Is it possible to win when your general manager didn’t get to hire his own coach? Yes. There are examples of winning teams getting built that way. Malone’s Nuggets, Kidd’s Mavericks and those Rivers teams are the best examples of that. But when a team is hiring a front office, they may envision the success that those teams had, but not the dysfunction and disappointment that came with it. When an owner hires a lead basketball executive, he usually does so hoping for organizational harmony, that he can have trustworthy leadership in place for the long haul.
And there just aren’t many examples of that happening in recent history. Even if you expand our time horizon a bit, you can see a handful of similar cases. Dwane Casey (with the Raptors), George Karl, Mike Brown (with the Cavaliers), Byron Scott and Sam Mitchell all won Coach of the Year awards within the past 20 seasons while working for general managers who didn’t hire them, but none of those unions yielded championships and eventually ended badly. Notably, the Raptors won a championship immediately after replacing Casey with a coach Masai Ujiri hired himself, Nick Nurse.
None of this is to suggest that the traditional way is infallible, either. Owners sometimes hire the wrong general managers, which ruins the coaching hire before the interviews even begin. The right general manager can hire the wrong coach. The right general manager’s wishes can be superseded by a meddling owner. There are countless ways any organizational structure can go wrong.
But think about what Reinsdorf said he wants for Chicago’s future. “We want to win, but we don’t want to win if it’s not sustainable,” Reinsdorf said. “I don’t want to be just good for one or two years. I want it to be year in, year out, we have a chance to be competitive and win.
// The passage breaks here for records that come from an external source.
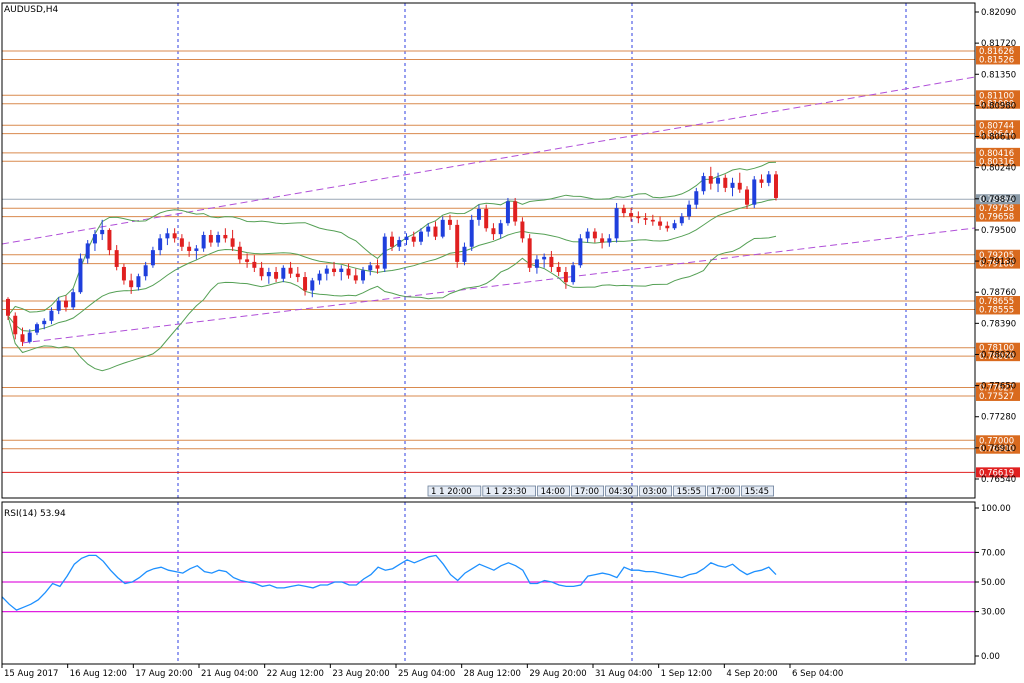 The image size is (1024, 683). I want to click on time-tick-label: 29 Aug 20:00, so click(558, 674).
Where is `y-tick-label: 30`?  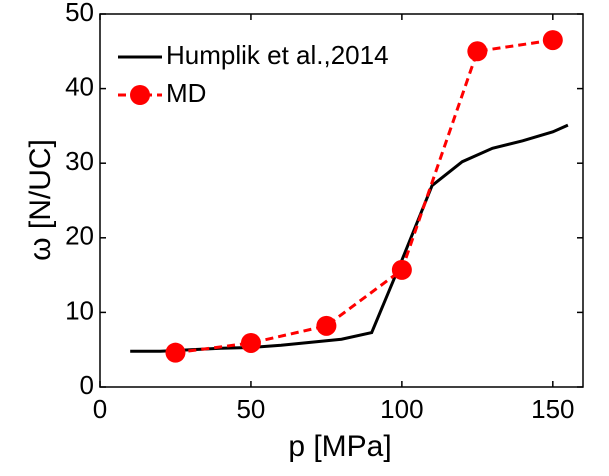 y-tick-label: 30 is located at coordinates (80, 161).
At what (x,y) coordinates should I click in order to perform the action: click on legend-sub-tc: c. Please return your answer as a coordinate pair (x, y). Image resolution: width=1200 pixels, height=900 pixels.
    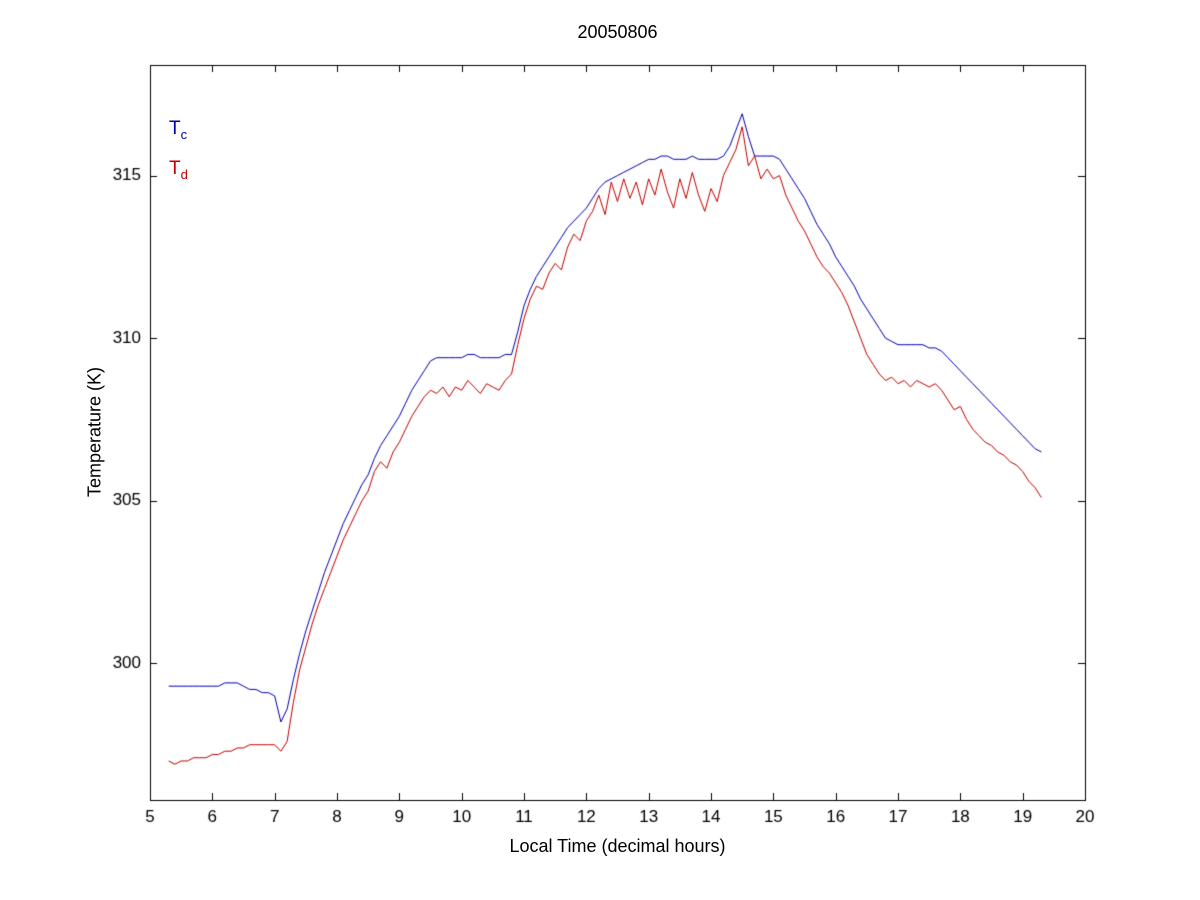
    Looking at the image, I should click on (184, 134).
And maybe some of those years, we can go all the way.”
Think about the ways that the NBA’s actual, sustained winners operate. Can you imagine Micky Arison telling Pat Riley who should coach his team? Or Clay Bennett interfering with Sam Presti’s long-term designs? Peter Holt was well-known for trusting Gregg Popovich to do his job. The Celtics have new ownership now, but Wyc Grousbeck was never known for issuing mandates to Danny Ainge or Brad Stevens.
If recent NBA history is any indication, the key to building a sustainable winner is finding an executive you trust and getting out of their way. This is in no way a critique of Donovan (or Kidd for that matter). Plenty of the coaches we’ve covered here succeeded in other jobs or even the ones that didn’t work out in the way. But the healthiest organizations are run from the top down by a single executive with the authority to do whatever it takes to put a winning team on the floor. If the Bulls are serious about sustained winning, finding that executive and granting him the authority he needs to build the organization he wants is where they have to start.